Politique et business font très rarement un bon ménage. Porsche a officiellement suspendu toutes ses activités commerciales et livraisons en Russie à la suite à la reprise de la guerre en Ukraine en 2022 même si le constructeur a beaucoup de mal à vendre ses trois concessionnaires en Russie faute de repreneurs. Le siège mondial de l’entreprise n’a fait aucun commentaire officiel et n’a proposé aucune aide aux propriétaires russes concernés. Il serait suicidaire pour Porsche d’être impliqué dans des opérations de guerre hybride visant à saper sa réputation et plomber ses ventes dans d’autres marchés pour porter préjudice à une minorité de propriétaires pouvant s’offrir le luxe d’acquérir ses produits dans un pays où la marque s’est désengagée (des Porsches continuent d’etre importées via des routes alternatives) mais dans tous les cas de figure, cet incident a mis en évidence les risques liés aux systèmes embarqués dans les véhicules automobiles connectés qui dépendent de services satellites et cloud externes.
Au-delà du drame immédiat, l’arrêt des Porsche en Russie constitue une étude de cas frappante pour l’ensemble de l’industrie automobile. Il met en évidence une vulnérabilité critique : lorsque les fonctions essentielles d’un véhicule dépendent de connexions réseau externes, un seul point de défaillance peut avoir des conséquences physiques dramatiques.

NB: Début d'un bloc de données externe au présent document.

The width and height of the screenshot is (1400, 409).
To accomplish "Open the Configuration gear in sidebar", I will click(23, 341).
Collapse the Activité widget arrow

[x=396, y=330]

Les analystes estiment que le fonctionnement de base d’un véhicule ne devrait jamais dépendre d’une connexion cloud ou satellite. On sait, en se basant sur de très mauvaises expériences de certains systèmes d’armes sophistiquées US vendus à des pays vassaux à quel point ces systèmes peuvent être vulnérables, en particulier dans un contexte de tensions géopolitiques susceptibles de rompre la coopération technique et les accords de service.
Au final, lors d’un conflit global, mieux vaut avoir un vieux tacot à la mécanique fiable qu’un véhicule neuf bardé d’électronique.